Que de glaives rompus ! Que de spectres épars !
Mon souffle seul perdu dans cet espace immense,
D'un écho de la mort réveille le silence ;
Et le ver du sépulcre, effrayé par ma voix,
Ronge plus sourdement la dépouille des rois.
Mais qu'ai-je dit ? Au fond d'un vaste mausolée,
Sur la pierre funèbre, et de mousse voilée,
L'homme a-t-il donc besoin, pour deviner son sort,
D'attacher ses regards et de lire la mort ?
C'est en vain qu'il la fuit ; il la trouve à toute heure ;
L'artiste la suspend au sein de sa demeure.
Ces bronzes animés, ces portraits glorieux
Où son oeil voit revivre une foule d'aïeux,
Décorent ses lambris, relèvent leur richesse,
Et, comme des flatteurs, chatouillent sa faiblesse.
Hélas ! Il ne voit pas, de son néant charmé,
Qu'il respire au milieu d'un peuple inanimé.

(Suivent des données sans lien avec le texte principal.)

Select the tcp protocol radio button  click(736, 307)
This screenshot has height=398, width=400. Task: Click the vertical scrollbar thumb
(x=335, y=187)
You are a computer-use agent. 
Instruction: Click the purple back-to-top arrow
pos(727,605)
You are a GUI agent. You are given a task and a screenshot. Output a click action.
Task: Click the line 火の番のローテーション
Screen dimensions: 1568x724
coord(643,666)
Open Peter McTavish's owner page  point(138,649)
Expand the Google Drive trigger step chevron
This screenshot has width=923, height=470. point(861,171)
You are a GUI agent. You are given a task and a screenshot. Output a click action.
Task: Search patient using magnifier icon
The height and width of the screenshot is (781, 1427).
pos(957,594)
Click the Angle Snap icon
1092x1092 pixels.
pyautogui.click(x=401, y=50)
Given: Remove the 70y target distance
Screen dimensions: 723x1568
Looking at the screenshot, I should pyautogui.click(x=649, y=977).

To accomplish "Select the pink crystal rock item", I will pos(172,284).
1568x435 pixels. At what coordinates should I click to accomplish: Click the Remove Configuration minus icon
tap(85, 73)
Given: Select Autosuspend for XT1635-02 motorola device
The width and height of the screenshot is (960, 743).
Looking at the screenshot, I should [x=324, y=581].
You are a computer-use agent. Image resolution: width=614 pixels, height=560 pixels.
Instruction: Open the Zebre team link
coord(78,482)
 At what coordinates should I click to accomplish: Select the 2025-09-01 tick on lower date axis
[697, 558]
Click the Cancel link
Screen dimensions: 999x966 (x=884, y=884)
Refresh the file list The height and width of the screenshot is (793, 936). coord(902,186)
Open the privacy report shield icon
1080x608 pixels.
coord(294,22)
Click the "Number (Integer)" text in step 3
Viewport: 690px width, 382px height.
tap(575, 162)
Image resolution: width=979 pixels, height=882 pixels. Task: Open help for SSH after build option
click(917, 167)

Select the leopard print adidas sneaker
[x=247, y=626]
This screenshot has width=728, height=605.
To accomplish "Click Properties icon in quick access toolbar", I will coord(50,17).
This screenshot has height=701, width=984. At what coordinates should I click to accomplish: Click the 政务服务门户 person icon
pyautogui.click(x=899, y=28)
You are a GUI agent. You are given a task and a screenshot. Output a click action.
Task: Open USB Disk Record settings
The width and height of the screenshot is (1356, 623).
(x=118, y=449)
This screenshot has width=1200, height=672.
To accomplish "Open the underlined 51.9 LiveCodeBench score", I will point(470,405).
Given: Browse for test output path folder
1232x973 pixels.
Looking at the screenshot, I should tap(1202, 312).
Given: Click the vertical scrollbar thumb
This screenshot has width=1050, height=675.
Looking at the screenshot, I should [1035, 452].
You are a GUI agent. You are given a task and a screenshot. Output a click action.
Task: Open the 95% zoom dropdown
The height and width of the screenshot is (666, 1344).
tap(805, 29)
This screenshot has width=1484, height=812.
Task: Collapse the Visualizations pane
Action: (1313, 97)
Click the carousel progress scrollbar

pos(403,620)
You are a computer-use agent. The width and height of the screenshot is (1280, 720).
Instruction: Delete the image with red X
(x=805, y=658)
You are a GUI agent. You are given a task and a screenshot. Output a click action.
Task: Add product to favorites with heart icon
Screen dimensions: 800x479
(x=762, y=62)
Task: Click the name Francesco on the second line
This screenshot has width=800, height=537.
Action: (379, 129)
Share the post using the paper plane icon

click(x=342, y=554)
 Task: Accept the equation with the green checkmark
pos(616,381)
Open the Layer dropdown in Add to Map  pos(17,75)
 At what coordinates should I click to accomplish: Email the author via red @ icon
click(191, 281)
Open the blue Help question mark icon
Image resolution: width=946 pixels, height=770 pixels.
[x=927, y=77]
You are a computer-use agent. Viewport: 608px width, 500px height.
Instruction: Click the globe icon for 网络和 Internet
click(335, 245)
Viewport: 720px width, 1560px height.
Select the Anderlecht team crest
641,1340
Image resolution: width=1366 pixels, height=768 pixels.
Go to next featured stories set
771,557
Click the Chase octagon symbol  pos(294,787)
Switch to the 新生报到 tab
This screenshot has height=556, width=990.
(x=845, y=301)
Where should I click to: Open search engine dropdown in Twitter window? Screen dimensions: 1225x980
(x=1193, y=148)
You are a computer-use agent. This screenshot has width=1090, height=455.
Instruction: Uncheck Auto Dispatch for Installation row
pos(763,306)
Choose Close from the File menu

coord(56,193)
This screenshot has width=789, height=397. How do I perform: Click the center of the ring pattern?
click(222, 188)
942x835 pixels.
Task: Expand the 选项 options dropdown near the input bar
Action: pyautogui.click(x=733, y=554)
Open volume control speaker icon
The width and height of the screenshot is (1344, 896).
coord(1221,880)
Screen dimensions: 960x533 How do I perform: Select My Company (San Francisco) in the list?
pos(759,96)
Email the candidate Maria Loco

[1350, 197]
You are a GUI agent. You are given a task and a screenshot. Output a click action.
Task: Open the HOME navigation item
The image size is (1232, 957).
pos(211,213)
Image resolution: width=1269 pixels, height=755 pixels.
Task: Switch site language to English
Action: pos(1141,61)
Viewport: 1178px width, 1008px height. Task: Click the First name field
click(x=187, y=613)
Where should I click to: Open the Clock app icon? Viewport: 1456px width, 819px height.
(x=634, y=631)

Le monarque superbe, à qui tout rend hommage,
Voudrait fuir, à son tour, cette importune image :
En vain, pour s'étourdir sur ses derniers instants,
Il s'entoure de jeux, de hochets éclatants :
En vain dans ses banquets tout son faste s'étale.
Le spectre affreux s'assied à la table royale ;
Et, convive sanglant, d'un oeil plein de courroux,
Il désigne la place où tomberont ses coups.
Qu'est ce monde lui-même ? Un tombeau sans mesure.
La terre des vivants, rebelle à la culture,
Ingrate et s'endormant dans son oisiveté,
À la destruction doit la fécondité.
La substance des morts dans ses veines fermente.
Quelle poussière, ô ciel ! N'a pas été vivante ?
La bêche et la charrue, en nos jardins fleuris,
De nos aïeux en poudre exhument les débris.
Avec l'or des moissons ils flottent et s'unissent
Au pain réparateur dont leurs fils se nourrissent.
Quand l'âme, rappelée au trône de son dieu,
Monte et vole vers lui sur des ailes de feu,
Le soleil de nos corps boit la flamme éthérée,
La terre en ressaisit la dépouille altérée,
Et tous les éléments se disputent entr'eux
D'un souverain détruit les restes malheureux
Ma vue, à cet aspect, d'épouvante glacée....
Ciel ! La mort est partout, hors dans notre pensée.